I am not really convinced, but it does not really matter for myself that much (apart from the “NaN” thing), so I will stop here. I do think that it can be confusing, when the size reported in Syncthing does not correspond with the size shown in the operating system. I must say though that I had not noticed this before, and it was only when dealing with empty folders while testing that something started to feel wrong.

However, I do not think that this size counting method is documented anywhere, or is it? Except maybe in the code itself, of course.

The thing to realize here is that there is no single truth about what the operating system shows and that it varies a lot from OS to OS and FS to FS. On my Mac a one byte file shows as one byte or 4 KiB depending on how you ask, except on an external disk where it is instead 128 KiB (exfat), an empty directory is 64 bytes in size (a directory with things in it will be larger), but again probably takes up more space and is apparently 128 KiB on exfat.
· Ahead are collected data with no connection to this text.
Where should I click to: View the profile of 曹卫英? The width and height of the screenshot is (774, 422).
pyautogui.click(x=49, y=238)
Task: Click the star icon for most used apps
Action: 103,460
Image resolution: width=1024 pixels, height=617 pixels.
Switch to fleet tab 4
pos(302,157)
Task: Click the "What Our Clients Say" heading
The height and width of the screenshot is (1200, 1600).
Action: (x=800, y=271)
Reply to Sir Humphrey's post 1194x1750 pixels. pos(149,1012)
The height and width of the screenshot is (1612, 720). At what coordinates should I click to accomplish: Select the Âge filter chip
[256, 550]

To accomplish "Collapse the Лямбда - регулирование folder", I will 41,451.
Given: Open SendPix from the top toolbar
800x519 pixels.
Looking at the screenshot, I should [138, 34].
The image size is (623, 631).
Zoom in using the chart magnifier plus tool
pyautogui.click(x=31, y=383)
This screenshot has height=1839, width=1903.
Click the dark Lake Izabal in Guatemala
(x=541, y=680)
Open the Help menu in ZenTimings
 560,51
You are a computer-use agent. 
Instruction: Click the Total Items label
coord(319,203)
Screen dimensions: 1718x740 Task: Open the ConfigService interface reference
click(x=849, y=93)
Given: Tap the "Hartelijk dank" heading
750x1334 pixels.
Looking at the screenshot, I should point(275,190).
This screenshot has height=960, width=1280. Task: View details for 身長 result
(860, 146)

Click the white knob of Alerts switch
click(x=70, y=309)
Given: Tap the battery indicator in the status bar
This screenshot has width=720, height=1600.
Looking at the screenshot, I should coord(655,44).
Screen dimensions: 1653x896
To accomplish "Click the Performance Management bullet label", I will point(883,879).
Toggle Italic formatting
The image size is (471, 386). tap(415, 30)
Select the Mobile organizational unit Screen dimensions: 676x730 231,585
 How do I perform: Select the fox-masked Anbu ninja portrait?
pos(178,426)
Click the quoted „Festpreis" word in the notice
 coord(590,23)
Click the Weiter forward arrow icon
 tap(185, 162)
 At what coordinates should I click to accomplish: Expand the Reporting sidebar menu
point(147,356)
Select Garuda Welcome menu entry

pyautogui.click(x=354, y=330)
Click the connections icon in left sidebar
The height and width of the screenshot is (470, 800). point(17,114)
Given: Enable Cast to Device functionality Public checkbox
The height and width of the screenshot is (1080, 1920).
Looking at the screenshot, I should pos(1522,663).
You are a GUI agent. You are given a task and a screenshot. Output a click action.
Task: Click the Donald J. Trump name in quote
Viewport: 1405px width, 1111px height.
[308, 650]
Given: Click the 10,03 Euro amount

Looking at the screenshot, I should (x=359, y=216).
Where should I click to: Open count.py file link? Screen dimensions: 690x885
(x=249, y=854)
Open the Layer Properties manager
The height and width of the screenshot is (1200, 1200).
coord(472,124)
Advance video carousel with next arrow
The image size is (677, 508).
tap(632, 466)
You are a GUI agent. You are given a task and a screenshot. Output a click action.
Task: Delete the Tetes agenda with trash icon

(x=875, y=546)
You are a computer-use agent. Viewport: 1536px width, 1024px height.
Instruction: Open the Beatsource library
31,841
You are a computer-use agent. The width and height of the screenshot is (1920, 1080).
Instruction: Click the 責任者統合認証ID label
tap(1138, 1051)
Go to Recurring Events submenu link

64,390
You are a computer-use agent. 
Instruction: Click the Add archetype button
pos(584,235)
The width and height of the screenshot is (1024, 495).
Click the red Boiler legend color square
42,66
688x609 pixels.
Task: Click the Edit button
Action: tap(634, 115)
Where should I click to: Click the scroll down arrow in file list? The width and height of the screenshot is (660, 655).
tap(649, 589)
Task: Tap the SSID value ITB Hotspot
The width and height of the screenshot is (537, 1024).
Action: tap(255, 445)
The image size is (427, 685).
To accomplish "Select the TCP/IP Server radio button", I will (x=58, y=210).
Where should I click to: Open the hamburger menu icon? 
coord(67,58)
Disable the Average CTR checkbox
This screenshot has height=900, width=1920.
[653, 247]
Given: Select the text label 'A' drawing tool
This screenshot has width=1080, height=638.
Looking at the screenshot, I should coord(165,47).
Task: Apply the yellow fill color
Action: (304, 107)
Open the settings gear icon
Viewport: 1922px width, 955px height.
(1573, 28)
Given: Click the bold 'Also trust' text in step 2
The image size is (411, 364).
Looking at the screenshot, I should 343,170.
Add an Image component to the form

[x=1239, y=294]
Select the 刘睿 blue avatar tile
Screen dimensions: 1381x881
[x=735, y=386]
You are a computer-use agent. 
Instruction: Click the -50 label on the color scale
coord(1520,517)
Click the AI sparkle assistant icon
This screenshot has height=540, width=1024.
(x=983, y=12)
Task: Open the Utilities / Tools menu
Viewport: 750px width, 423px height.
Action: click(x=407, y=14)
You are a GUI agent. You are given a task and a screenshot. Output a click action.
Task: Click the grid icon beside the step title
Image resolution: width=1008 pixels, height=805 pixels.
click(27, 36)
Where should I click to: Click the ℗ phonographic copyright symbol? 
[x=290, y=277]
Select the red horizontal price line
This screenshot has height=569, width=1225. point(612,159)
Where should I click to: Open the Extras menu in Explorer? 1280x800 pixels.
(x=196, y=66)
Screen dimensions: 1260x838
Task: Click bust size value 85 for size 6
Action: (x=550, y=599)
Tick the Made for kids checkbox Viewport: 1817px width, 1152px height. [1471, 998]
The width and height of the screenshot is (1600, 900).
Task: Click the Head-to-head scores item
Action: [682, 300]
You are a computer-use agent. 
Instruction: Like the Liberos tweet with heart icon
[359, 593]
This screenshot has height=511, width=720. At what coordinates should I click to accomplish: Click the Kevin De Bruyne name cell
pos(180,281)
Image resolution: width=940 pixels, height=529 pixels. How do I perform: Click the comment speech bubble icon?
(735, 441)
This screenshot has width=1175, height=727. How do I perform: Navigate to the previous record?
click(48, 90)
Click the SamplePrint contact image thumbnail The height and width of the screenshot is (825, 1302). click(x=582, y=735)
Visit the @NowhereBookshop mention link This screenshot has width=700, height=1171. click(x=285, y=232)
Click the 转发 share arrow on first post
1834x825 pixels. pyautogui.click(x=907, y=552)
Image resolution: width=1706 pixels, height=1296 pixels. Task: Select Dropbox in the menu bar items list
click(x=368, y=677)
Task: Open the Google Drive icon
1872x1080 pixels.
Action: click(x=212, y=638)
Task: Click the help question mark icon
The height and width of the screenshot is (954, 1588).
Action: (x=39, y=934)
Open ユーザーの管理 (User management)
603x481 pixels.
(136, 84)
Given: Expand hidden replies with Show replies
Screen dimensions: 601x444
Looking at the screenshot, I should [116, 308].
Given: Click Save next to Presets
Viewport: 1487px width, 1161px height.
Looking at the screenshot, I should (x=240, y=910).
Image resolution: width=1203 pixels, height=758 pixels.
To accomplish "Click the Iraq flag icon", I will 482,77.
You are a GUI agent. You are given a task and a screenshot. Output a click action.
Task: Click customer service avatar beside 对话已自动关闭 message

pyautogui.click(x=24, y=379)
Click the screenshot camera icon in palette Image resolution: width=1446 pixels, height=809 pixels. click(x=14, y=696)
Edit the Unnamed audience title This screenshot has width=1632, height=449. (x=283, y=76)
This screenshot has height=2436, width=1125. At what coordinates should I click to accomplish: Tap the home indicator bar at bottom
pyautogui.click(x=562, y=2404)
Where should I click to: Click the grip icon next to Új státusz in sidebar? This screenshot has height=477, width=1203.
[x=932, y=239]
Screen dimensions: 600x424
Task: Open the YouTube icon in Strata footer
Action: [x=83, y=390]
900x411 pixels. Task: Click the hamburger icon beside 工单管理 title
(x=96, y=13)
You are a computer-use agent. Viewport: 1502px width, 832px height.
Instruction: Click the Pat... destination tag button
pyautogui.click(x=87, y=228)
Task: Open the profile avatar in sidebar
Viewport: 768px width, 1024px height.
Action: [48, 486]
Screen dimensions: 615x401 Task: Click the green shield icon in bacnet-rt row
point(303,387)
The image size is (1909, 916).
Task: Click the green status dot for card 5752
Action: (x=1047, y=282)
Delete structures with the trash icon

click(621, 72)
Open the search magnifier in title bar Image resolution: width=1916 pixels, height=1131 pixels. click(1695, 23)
On Windows a small file will in fact take up quite little space as it gets stored inside it’s directory entry, so it has zero size on disk and the space is maybe accounted somewhere else… Mix in compression, sparse files, and different filesystems here and it’s all approximations and abstractions all the way down.

If there was a single, correct, ground truth then I could buy the argument that we should show the same thing. But there isn’t, and hence I don’t think it matters.

So if you want to get really confused, dig into the details of how files and directories are stored on your system and how much space they actually take up. :slight_smile: The only thing I can be sure about is that a directory does not in fact use zero bytes on disk, or you could store an infinite amount of them there.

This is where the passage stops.